While he is preparing to conduct a work, Furtwängler clearly and distinctly identifies himself with it: he absorbs it, and, deeply concentrating on it, he re-creates it as the composer intended. This he does again and again, even if he has performed the work a thousand times before. Nothing disturbs him while he works, that is, while he is walking up and down the room, his hands beating time and his lips silently singing. He fixes the piece before his spiritual eye with intense concentration. An infinite painstaking is always behind every performance that Furtwängler gives, and even in later years he has never taken advantage of his famous name to save himself trouble. He would never risk skimping the conscientious preparation of any concert, and in this may perhaps be found the clue to his artistic fascination. No unrest of the day ever touches him while he works; nothing on earth can induce him to speed up his working time in order to be finished an hour earlier to be free for something else. His whole organism is attuned to this exact conscientiousness, and never would he allow himself to be forced out of it by some exterior pressure. He needs time to live through a great masterpiece again and again in all tranquillity. Only in this way can he feel himself ready, and sure of himself. When he finally arrives at a rehearsal his main work is already done, and he has only to transmit his intentions to the orchestra. When the concert begins, he seems to leave all earthly things behind: he is conscious neither of audience nor of score. With half-closed eyes he seems to mesmerize the orchestra, and owing to his deep musical feelings he relives the creative process of the composer, while the orchestra hangs on his movements.

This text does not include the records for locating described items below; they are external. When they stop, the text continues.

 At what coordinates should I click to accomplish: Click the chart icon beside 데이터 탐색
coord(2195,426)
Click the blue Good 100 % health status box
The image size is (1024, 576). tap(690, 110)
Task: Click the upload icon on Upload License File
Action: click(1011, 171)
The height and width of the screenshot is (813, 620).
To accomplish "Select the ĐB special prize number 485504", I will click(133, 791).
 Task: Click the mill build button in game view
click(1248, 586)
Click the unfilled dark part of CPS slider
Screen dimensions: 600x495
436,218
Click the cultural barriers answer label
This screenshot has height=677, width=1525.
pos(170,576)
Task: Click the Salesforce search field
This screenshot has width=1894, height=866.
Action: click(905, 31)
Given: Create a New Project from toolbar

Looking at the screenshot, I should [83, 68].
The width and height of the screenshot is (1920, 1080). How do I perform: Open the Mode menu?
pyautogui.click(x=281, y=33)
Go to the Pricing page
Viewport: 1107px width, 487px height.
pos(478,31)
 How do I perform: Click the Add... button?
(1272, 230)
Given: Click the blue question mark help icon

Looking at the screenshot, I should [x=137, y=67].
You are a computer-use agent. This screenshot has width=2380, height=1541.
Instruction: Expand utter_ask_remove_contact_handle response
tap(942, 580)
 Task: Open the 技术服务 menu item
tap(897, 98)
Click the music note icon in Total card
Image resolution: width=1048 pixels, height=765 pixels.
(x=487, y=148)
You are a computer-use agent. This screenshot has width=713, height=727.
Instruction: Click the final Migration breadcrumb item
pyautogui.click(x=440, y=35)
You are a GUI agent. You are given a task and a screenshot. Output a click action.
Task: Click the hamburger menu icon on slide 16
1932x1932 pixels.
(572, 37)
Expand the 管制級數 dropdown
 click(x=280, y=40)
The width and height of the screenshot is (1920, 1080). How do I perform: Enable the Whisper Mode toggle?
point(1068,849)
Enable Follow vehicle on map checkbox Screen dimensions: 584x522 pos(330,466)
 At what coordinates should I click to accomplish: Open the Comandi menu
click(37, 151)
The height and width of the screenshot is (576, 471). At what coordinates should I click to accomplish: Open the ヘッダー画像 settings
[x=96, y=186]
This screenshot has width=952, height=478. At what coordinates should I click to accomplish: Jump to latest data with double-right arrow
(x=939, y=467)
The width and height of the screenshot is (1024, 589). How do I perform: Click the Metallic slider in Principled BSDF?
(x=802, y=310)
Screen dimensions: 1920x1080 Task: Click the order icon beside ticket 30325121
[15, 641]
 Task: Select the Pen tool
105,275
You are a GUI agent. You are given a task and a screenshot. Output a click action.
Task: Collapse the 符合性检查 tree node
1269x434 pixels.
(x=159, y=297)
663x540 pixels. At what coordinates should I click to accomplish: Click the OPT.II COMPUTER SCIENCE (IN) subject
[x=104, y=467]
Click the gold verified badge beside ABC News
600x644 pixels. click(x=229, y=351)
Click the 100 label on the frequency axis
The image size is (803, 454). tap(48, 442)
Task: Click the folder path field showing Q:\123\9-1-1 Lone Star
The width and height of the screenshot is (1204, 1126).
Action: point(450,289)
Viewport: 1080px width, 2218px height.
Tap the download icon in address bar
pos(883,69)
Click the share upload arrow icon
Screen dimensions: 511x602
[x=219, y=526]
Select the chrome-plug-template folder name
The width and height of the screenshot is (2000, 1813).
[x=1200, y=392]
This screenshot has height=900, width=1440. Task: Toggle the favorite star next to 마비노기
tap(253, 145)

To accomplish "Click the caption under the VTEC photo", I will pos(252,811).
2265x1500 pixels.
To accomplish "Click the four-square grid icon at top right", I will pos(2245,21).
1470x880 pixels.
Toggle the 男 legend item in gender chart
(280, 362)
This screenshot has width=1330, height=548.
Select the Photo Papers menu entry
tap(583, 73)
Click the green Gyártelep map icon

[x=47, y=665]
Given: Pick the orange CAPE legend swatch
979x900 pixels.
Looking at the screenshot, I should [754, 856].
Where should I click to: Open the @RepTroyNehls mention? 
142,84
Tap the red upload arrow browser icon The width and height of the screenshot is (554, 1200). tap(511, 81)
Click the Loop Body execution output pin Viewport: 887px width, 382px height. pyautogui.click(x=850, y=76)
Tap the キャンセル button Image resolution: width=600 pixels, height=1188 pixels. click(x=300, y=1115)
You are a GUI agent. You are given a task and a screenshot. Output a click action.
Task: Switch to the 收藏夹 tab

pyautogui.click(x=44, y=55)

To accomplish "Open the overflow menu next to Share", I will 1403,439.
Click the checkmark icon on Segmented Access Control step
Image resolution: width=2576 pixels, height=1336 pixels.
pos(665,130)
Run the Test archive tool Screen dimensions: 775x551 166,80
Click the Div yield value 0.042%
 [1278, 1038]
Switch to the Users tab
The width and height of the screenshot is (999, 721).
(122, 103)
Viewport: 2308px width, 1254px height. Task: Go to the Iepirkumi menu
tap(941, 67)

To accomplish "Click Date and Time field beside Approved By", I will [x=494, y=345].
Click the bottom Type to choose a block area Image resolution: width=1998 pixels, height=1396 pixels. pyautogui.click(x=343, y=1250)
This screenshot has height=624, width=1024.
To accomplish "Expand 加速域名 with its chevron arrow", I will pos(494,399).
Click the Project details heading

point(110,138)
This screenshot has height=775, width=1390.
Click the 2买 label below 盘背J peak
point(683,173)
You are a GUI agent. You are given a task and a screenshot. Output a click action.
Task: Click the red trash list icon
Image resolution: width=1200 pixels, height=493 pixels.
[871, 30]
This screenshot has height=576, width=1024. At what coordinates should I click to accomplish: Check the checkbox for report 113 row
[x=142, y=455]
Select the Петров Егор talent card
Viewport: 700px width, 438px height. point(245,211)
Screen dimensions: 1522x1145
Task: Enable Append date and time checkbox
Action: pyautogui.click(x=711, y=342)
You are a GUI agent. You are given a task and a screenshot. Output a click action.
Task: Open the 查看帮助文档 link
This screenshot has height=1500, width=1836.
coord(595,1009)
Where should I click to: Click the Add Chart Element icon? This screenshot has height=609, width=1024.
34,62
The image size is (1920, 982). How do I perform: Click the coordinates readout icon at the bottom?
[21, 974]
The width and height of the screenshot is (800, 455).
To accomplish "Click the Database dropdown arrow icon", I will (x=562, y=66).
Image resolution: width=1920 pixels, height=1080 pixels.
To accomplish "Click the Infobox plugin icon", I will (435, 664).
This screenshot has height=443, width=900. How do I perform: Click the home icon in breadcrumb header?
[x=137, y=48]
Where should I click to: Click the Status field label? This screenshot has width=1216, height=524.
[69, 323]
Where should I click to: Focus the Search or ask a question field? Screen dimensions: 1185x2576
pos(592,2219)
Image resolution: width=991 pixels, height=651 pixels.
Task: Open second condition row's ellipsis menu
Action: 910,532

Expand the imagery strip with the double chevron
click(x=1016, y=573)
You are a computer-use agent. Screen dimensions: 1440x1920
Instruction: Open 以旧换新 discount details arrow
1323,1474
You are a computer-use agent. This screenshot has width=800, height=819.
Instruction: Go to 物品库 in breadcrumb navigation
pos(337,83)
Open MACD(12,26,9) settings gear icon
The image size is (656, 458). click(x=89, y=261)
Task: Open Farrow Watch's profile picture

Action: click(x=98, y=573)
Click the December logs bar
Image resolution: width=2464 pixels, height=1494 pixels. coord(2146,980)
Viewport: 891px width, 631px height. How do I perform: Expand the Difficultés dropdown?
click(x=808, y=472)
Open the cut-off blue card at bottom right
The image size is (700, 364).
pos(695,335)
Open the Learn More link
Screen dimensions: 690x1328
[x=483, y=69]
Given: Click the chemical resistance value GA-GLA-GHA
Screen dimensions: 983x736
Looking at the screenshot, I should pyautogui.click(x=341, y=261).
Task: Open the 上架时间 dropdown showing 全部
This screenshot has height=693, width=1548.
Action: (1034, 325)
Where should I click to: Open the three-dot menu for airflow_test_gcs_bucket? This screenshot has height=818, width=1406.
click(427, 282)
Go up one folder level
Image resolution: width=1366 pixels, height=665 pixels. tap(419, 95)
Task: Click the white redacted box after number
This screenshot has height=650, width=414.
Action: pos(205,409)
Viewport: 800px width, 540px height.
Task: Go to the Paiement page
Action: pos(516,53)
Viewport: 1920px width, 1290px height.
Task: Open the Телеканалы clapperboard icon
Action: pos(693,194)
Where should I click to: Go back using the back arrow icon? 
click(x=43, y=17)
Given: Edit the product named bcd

If the audience leaves such a concert with a feeling of having lived through an extraordinary experience, it is because it has been made to feel the tension and the thrill of a truly visionary process of re-creation. Only if his vision of how a work should sound has been realized does Furtwängler relax after the strain of the concert; otherwise, he is nearly demented, and most difficult for those nearest to him, even if the public has acclaimed the performance with fanatical applause.

Even on the piano, Furtwängler had the gift of calling music to life in a monumental yet plastic way. His velvety touch was envied by many professionals, and to hear him play one of the great Beethoven sonatas, the “Moonlight” or the Hammerklavier Sonata, was a real experience. Never will I forget the first time he demonstrated to me from beginning to end the true spirit and inner meaning of the Choral Symphony. He knew the whole repertoire of piano and chamber music, and it was through him that I got to know the true inwardness of the late Beethoven quartets which he played magnificently—volcanic and lucid at the same time.